When the line containing "Электромобили (212, 2200)" is reached, include it and end there; set down verbatim every line before it, starting at the top of the records.

—————

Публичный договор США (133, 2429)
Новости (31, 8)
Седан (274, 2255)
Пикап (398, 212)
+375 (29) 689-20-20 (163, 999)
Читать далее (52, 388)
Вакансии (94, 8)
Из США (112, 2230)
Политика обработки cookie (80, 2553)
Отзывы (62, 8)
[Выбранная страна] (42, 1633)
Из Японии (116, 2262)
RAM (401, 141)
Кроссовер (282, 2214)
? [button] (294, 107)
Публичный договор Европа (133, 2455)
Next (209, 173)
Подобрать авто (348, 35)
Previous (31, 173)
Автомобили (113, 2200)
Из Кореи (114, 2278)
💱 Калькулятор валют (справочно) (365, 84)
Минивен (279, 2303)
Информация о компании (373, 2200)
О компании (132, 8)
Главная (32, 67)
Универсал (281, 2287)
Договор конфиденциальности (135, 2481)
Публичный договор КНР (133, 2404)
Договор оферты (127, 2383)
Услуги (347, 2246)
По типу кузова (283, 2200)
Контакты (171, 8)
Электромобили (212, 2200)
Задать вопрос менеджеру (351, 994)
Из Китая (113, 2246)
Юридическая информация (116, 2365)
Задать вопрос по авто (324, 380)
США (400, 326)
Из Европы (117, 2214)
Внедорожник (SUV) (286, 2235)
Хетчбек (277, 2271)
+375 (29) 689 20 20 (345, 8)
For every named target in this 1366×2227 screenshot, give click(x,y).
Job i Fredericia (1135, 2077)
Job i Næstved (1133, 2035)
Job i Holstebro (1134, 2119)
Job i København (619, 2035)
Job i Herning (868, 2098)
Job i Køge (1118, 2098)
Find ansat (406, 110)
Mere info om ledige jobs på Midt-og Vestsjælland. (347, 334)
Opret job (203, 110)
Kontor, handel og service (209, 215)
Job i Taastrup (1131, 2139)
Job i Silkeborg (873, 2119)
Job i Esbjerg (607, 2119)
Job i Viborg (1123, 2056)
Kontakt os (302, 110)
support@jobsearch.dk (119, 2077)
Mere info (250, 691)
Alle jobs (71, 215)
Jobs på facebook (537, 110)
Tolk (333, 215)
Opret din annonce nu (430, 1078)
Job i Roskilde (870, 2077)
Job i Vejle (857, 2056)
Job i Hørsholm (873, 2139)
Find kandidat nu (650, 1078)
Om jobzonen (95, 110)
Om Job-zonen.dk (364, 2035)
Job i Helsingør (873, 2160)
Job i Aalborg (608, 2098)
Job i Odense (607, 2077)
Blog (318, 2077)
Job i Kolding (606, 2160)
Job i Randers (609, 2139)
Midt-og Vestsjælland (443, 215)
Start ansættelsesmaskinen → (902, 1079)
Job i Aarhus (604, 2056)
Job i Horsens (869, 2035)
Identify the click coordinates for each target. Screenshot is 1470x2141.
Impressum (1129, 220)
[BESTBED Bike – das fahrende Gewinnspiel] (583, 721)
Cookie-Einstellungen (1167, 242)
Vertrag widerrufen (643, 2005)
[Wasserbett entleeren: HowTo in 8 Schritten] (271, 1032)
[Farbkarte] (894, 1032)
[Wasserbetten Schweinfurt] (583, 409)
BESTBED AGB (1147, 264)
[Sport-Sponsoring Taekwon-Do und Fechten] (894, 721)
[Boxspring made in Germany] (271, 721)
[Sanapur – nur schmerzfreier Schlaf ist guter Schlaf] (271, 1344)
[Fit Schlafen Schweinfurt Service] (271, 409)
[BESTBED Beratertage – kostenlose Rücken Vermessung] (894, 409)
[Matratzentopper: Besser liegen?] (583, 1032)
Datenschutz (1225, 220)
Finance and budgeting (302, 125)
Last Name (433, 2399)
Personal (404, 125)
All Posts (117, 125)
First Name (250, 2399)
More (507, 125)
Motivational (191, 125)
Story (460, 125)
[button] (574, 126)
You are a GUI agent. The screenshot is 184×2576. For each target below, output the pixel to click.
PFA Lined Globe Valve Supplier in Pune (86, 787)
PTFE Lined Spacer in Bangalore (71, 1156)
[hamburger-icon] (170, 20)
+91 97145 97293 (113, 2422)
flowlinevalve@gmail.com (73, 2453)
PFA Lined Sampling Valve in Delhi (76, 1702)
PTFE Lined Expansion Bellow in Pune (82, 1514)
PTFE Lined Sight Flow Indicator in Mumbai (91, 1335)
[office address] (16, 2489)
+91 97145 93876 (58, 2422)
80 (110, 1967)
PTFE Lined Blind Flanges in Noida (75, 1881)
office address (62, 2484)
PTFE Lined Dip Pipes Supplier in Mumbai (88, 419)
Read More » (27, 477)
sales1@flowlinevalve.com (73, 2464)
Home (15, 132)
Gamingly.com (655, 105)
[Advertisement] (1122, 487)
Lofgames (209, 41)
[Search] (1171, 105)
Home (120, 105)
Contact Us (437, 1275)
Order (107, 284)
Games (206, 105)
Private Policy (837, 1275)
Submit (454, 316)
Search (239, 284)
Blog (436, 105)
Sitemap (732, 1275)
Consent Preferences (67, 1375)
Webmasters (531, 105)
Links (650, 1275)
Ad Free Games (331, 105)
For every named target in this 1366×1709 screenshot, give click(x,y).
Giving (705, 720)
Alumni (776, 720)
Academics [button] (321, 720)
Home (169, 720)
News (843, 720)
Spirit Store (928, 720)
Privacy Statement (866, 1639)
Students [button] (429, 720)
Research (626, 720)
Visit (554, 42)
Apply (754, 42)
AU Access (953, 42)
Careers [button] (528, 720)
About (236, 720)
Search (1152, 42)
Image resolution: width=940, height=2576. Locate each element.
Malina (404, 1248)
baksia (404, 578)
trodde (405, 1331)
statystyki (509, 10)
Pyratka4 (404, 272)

—————

**RESPONSE FOR THIS EXERCISE:**
Публичный договор США (133, 2429)
Новости (31, 8)
Седан (274, 2255)
Пикап (398, 212)
+375 (29) 689-20-20 (163, 999)
Читать далее (52, 388)
Вакансии (94, 8)
Из США (112, 2230)
Политика обработки cookie (80, 2553)
Отзывы (62, 8)
[Выбранная страна] (42, 1633)
Из Японии (116, 2262)
RAM (401, 141)
Кроссовер (282, 2214)
? [button] (294, 107)
Публичный договор Европа (133, 2455)
Next (209, 173)
Подобрать авто (348, 35)
Previous (31, 173)
Автомобили (113, 2200)
Из Кореи (114, 2278)
💱 Калькулятор валют (справочно) (365, 84)
Минивен (279, 2303)
Информация о компании (373, 2200)
О компании (132, 8)
Главная (32, 67)
Универсал (281, 2287)
Договор конфиденциальности (135, 2481)
Публичный договор КНР (133, 2404)
Договор оферты (127, 2383)
Услуги (347, 2246)
По типу кузова (283, 2200)
Контакты (171, 8)
Электромобили (212, 2200)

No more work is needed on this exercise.